In Fig 13, the pattern created by the USATN in the charts for comparing the cosine similarity indicates that the overlap of the neighbors is greater, the higher the degree of the node. Recall that nodes are sorted by the increasing degree on both axes. This tendency can be observed in the synthetic models, and especially in ANGEL, but not to the extent as in the reference.

Plots in Fig 14 concern the graph induced by the hubs that have been previously identified in the layers. As we have learned from the validation against the EATN, nodes in BINBALL fail to be tagged as hubs. In ANGEL, only outliers reach the count of the reference, and it may happen that very few hubs are present in the multiplex. The hub numbers in STARGEN networks stay steadily around half of the USATN. The small repetition rate of hubs in this reference network is difficult to replicate in the synthetic multiplexes. As the values of the densities and the degree distribution of the networks with discarded multiple edges (labeled as a simple graph in the middle and right plot) indicate, the hub sub-networks in ANGEL and STARGEN form connected structures comparable with the reference. However, from the deviations between the curve, we close on fewer repetitions of the edges in the synthetic multigraphs.

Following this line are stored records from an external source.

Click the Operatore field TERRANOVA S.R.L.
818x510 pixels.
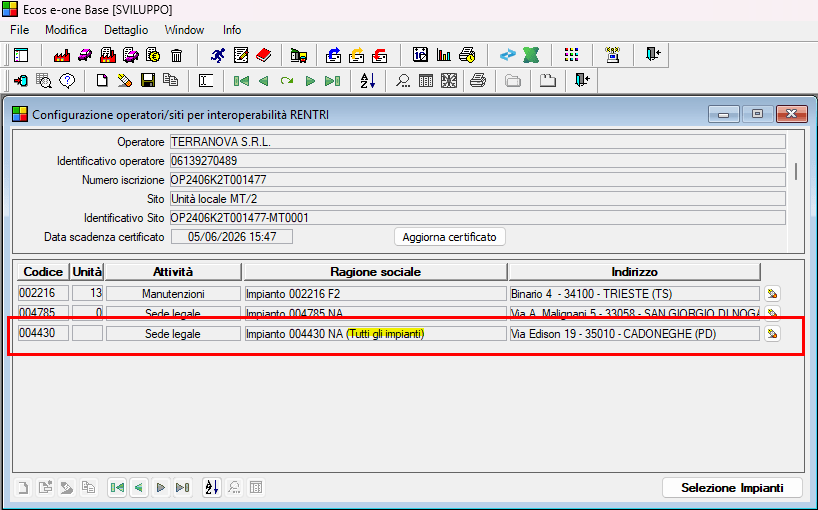click(x=477, y=142)
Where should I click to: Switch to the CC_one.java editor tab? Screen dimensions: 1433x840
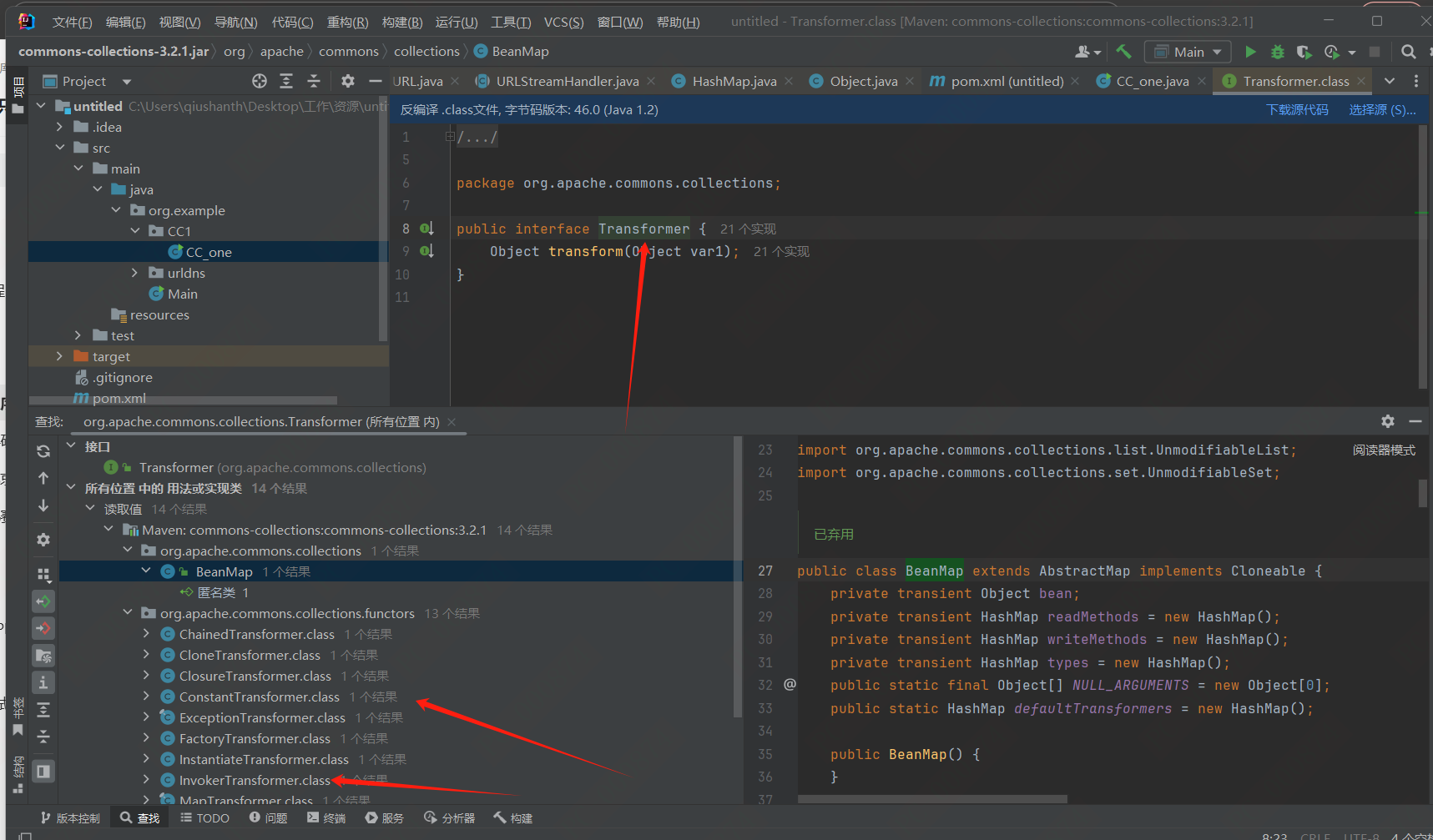point(1152,81)
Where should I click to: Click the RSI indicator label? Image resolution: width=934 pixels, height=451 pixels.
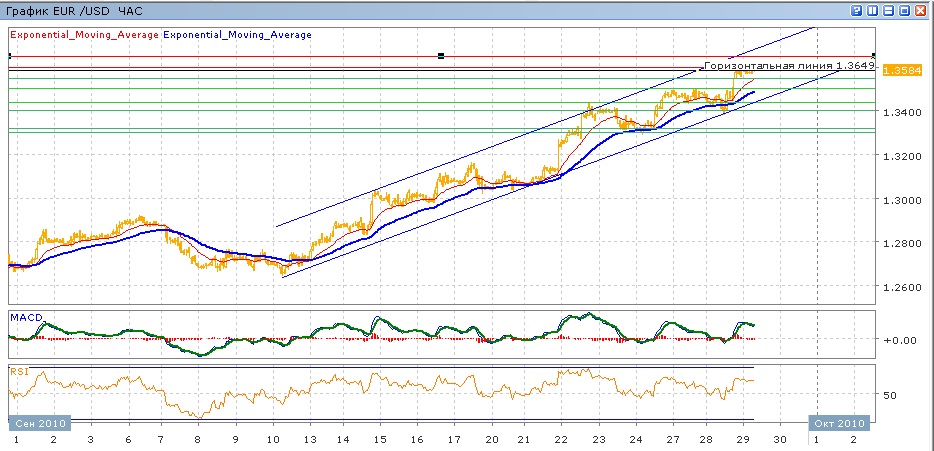(x=20, y=371)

It is not surprising that the s-metric values of the multiplexes, presented in the left plot in Fig 15, are as high as when replicating the EATN. All synthetic models are designed to mimic airline networks with a predetermined affinity to form hub-spoke structures. However, they fail to reproduce the extremely high s-metric value of the USATN. The degree assortativity values of the replicas are also similar to those from the EATN, cf. the middle plot in the row. Clearly, the positive value for the USATN correlates to the cosine similarity charts, where congestion around high degree nodes has been observed.

The plot to the right in Fig 15 confirms the presence of edges with a high multiplicity in the USATN, which has already been observed when analyzing the hub sub-network. The generative models, especially ANGEL, manage to produce multiplexes having edges with a comparably high repetition rate as the reference, but with a lower frequency.

Topological comparison of the layers.

Following the outline of the analogous section when validating against the EATN, we look first at the layer structures created by the generative models.

In Fig 16, alongside the boxplots consolidating the s-metric in every layer within the 100 replicated multiplexes or in the 14 of the USATN, a layer having a minimum (top) and maximum (bottom) s-metric value is displayed for one synthetic multiplex example per model; the same applies for the reference.

The following statistics presented in Figs 1720 give an overview of the structural properties of layers that form synthetic multiplexes, analogous to Figs 811, this time compared to the USATN.

Considering the boxplots with node degrees in a set of layers of one randomly selected multiplex from the 100 sample (Fig 17), we observe that although ANGEL layers have more leaves compared to the reference, they have nodes in a wider range of degrees. This diversity is missing in STARGEN. Here, either low or high degree nodes have the majority within a layer.

The homogeneous trend in STARGEN is continued with regard to the number of nodes in the layers (Fig 18), which remains in a narrow range between 100 and 200. The performance is much better when layer edge numbers are replicated. However, this is to be expected, since the model is initialized with the fit to the reference distribution studied here. The same applies to ANGEL. In both cases, the exponential fitting to the layer edge number distribution, PegdeL, leads to remarkably long tails.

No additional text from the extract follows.